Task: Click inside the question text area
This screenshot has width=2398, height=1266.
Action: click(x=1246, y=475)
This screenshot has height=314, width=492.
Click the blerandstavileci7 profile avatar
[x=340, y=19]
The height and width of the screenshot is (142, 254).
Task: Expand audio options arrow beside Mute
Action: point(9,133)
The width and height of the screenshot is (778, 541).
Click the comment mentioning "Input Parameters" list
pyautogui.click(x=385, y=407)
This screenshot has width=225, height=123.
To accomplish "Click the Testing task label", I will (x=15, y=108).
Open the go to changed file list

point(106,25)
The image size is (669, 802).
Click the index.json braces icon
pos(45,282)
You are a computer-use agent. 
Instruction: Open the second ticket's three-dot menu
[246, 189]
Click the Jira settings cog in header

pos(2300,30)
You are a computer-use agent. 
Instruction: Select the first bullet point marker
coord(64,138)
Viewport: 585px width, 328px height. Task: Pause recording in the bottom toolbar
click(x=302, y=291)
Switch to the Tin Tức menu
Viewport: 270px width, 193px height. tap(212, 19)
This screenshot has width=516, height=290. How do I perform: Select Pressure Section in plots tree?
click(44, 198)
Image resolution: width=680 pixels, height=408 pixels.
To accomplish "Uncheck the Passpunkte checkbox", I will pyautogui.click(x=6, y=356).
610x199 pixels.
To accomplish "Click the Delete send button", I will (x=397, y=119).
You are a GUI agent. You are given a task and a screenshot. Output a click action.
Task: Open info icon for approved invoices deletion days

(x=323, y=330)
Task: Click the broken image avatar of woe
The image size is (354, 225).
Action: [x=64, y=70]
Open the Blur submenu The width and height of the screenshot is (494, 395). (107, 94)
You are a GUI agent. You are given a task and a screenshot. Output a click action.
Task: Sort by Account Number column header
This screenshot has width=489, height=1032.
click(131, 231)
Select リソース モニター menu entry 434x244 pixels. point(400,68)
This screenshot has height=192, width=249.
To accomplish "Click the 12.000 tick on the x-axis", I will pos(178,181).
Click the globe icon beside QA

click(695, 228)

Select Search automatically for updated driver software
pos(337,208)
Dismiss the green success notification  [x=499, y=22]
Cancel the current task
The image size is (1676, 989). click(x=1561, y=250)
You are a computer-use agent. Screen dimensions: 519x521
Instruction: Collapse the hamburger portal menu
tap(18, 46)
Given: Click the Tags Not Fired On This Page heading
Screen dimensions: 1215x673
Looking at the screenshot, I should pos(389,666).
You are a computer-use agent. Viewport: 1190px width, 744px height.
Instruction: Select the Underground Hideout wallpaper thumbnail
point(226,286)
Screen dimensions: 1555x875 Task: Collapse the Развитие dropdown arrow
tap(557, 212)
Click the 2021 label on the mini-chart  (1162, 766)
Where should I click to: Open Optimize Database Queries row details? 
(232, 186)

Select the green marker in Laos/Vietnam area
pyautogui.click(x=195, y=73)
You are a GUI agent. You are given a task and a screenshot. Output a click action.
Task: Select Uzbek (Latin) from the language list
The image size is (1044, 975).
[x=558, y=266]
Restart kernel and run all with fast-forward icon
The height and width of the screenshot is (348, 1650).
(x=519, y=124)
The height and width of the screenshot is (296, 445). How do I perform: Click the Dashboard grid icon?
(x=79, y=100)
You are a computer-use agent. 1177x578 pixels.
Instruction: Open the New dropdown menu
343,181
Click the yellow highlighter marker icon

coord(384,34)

• • •

**Task goal**
Starting at the line that contains "Select リソース モニター" and ending with the line that contains "(x=79, y=100)", rewrite these entries so that "Instruction" is renamed to "Directive" and everything else stays the same.

**The completed task**
Select リソース モニター menu entry 434x244 pixels. point(400,68)
This screenshot has height=192, width=249.
To accomplish "Click the 12.000 tick on the x-axis", I will pos(178,181).
Click the globe icon beside QA

click(695, 228)

Select Search automatically for updated driver software
pos(337,208)
Dismiss the green success notification  [x=499, y=22]
Cancel the current task
The image size is (1676, 989). click(x=1561, y=250)
You are a computer-use agent. Screen dimensions: 519x521
Directive: Collapse the hamburger portal menu
tap(18, 46)
Given: Click the Tags Not Fired On This Page heading
Screen dimensions: 1215x673
Looking at the screenshot, I should pos(389,666).
You are a computer-use agent. Viewport: 1190px width, 744px height.
Directive: Select the Underground Hideout wallpaper thumbnail
point(226,286)
Screen dimensions: 1555x875 Task: Collapse the Развитие dropdown arrow
tap(557, 212)
Click the 2021 label on the mini-chart  (1162, 766)
Where should I click to: Open Optimize Database Queries row details? 
(232, 186)

Select the green marker in Laos/Vietnam area
pyautogui.click(x=195, y=73)
You are a GUI agent. You are given a task and a screenshot. Output a click action.
Task: Select Uzbek (Latin) from the language list
The image size is (1044, 975).
[x=558, y=266]
Restart kernel and run all with fast-forward icon
The height and width of the screenshot is (348, 1650).
(x=519, y=124)
The height and width of the screenshot is (296, 445). How do I perform: Click the Dashboard grid icon?
(x=79, y=100)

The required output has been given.